## HOW TO COMPLETE THIS TASK
Transcribe, without alteration, the line that includes "Task: Minimize the window with yellow button" and each line after it until the records end, omitting all that precede it.

(Collected data entries)

= = =

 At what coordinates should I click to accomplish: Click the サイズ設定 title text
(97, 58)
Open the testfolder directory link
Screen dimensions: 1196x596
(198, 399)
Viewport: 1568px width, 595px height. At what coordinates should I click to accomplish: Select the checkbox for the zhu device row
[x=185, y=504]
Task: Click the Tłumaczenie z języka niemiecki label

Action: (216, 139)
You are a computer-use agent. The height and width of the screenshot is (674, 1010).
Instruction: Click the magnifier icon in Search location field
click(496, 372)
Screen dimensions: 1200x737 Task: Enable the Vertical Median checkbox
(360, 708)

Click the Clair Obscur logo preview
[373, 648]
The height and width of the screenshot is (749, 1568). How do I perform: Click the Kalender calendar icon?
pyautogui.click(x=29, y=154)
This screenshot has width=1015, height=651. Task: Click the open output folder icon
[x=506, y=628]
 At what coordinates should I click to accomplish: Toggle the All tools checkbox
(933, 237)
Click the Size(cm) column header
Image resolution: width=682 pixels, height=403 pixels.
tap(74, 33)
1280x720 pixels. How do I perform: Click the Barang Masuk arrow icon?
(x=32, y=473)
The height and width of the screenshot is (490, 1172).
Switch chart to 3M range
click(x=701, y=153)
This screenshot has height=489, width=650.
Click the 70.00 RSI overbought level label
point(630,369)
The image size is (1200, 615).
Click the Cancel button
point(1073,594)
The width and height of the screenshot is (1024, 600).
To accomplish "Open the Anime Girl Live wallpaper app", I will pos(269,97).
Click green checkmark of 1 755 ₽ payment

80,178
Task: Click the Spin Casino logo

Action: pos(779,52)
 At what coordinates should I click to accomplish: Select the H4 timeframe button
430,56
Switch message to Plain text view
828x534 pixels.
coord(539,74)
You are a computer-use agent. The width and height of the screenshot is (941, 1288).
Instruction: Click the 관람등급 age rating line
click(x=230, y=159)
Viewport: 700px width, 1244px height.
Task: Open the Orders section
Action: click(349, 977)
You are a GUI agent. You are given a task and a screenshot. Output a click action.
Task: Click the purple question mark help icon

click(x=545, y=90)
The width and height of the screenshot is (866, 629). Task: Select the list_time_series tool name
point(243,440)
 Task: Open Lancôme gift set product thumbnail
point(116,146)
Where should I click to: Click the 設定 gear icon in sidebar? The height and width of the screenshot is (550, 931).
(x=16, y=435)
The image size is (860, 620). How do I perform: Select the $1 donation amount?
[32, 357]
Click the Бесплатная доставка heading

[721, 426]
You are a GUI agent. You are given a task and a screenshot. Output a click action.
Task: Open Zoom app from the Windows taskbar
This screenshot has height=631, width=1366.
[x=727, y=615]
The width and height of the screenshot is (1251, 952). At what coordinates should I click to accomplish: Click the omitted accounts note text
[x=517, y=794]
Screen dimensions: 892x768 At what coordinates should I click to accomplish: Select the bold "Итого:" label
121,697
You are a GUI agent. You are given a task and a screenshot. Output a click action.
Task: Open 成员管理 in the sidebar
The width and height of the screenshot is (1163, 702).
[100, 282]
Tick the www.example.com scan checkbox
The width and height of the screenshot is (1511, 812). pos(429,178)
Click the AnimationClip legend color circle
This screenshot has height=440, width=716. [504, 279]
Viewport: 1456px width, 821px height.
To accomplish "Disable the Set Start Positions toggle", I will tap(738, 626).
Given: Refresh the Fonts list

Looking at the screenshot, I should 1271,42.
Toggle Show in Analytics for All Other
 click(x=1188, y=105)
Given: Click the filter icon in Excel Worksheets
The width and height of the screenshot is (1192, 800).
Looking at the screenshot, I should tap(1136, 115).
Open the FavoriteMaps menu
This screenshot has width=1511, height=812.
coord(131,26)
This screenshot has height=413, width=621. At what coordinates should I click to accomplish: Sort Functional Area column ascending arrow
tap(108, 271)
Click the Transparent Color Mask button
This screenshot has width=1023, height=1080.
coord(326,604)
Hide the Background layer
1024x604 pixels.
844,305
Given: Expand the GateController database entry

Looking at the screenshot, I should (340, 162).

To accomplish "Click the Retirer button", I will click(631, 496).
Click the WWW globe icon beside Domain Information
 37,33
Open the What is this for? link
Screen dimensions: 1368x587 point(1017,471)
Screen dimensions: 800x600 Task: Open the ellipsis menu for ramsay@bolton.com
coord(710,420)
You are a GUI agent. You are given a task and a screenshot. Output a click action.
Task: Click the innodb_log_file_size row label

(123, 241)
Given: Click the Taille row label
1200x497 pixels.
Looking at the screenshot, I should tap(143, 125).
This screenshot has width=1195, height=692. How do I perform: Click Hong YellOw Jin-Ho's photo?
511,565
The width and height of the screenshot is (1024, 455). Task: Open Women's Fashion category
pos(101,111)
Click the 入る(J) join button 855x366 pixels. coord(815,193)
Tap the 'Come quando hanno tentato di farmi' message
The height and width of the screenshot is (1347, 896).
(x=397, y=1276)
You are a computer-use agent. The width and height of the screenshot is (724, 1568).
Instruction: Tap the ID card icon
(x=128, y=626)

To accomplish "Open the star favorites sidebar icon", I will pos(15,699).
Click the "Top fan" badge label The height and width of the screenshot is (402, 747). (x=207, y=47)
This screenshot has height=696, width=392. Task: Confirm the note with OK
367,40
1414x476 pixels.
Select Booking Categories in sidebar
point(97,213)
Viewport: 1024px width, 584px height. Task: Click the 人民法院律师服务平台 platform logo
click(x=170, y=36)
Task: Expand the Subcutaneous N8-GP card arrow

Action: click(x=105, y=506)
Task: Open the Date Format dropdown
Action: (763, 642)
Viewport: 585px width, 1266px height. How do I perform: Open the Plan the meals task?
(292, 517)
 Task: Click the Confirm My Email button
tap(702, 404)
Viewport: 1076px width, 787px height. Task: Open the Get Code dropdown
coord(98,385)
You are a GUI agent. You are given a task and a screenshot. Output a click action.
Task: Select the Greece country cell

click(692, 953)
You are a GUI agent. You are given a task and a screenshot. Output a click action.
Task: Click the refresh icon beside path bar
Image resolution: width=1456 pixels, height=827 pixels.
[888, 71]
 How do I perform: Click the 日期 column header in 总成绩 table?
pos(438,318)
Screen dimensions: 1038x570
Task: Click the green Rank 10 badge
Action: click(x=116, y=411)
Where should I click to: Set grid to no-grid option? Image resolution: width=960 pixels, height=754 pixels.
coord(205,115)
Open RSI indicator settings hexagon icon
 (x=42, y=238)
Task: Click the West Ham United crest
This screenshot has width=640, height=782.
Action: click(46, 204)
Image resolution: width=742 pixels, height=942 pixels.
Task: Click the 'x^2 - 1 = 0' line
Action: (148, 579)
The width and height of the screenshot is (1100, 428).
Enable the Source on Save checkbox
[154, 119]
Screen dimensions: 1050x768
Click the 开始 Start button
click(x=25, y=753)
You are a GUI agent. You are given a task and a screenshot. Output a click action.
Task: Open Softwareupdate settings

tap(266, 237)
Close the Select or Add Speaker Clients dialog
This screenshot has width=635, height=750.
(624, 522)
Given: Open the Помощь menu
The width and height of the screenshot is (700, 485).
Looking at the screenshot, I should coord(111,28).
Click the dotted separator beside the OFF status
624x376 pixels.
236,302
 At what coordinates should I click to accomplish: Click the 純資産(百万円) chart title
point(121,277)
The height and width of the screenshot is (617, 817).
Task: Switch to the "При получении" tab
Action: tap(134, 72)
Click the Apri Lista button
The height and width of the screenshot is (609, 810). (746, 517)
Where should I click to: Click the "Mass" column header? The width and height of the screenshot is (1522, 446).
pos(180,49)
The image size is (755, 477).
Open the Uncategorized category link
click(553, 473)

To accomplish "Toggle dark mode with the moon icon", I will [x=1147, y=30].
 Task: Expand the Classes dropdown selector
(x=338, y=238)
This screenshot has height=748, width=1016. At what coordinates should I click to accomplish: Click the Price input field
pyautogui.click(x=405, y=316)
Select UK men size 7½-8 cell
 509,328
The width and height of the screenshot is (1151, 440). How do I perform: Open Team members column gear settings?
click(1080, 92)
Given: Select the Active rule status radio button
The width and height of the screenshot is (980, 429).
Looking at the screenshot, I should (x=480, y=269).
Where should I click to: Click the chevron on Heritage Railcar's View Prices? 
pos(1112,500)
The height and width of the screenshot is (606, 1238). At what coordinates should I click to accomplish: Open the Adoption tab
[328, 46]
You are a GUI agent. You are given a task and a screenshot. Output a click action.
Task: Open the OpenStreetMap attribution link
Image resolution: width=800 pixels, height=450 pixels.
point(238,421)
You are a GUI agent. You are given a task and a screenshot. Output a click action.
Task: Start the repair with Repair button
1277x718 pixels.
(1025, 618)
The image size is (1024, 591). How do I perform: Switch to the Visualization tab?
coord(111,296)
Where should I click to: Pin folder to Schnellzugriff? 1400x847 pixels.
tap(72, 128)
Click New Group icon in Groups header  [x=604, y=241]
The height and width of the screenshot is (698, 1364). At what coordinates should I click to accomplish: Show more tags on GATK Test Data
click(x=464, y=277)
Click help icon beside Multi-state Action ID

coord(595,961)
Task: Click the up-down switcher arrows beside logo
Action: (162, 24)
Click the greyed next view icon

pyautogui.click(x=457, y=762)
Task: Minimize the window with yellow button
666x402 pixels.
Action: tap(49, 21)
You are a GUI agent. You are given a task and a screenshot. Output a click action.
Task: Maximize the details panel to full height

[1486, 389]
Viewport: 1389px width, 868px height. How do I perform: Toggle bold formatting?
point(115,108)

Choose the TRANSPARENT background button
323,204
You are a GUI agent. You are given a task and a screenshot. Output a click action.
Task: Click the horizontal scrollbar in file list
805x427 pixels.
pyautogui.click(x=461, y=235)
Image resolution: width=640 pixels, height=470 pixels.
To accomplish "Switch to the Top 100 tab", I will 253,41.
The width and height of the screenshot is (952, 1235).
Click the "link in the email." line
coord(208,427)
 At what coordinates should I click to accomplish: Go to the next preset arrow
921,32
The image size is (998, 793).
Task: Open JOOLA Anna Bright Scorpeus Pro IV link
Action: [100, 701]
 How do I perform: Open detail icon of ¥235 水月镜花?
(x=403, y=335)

= = =

## SOLUTION BELOW
Task: Minimize the window with yellow button
666x402 pixels.
Action: tap(49, 21)
You are a GUI agent. You are given a task and a screenshot. Output a click action.
Task: Maximize the details panel to full height

[1486, 389]
Viewport: 1389px width, 868px height. How do I perform: Toggle bold formatting?
point(115,108)

Choose the TRANSPARENT background button
323,204
You are a GUI agent. You are given a task and a screenshot. Output a click action.
Task: Click the horizontal scrollbar in file list
805x427 pixels.
pyautogui.click(x=461, y=235)
Image resolution: width=640 pixels, height=470 pixels.
To accomplish "Switch to the Top 100 tab", I will 253,41.
The width and height of the screenshot is (952, 1235).
Click the "link in the email." line
coord(208,427)
 At what coordinates should I click to accomplish: Go to the next preset arrow
921,32
The image size is (998, 793).
Task: Open JOOLA Anna Bright Scorpeus Pro IV link
Action: [100, 701]
 How do I perform: Open detail icon of ¥235 水月镜花?
(x=403, y=335)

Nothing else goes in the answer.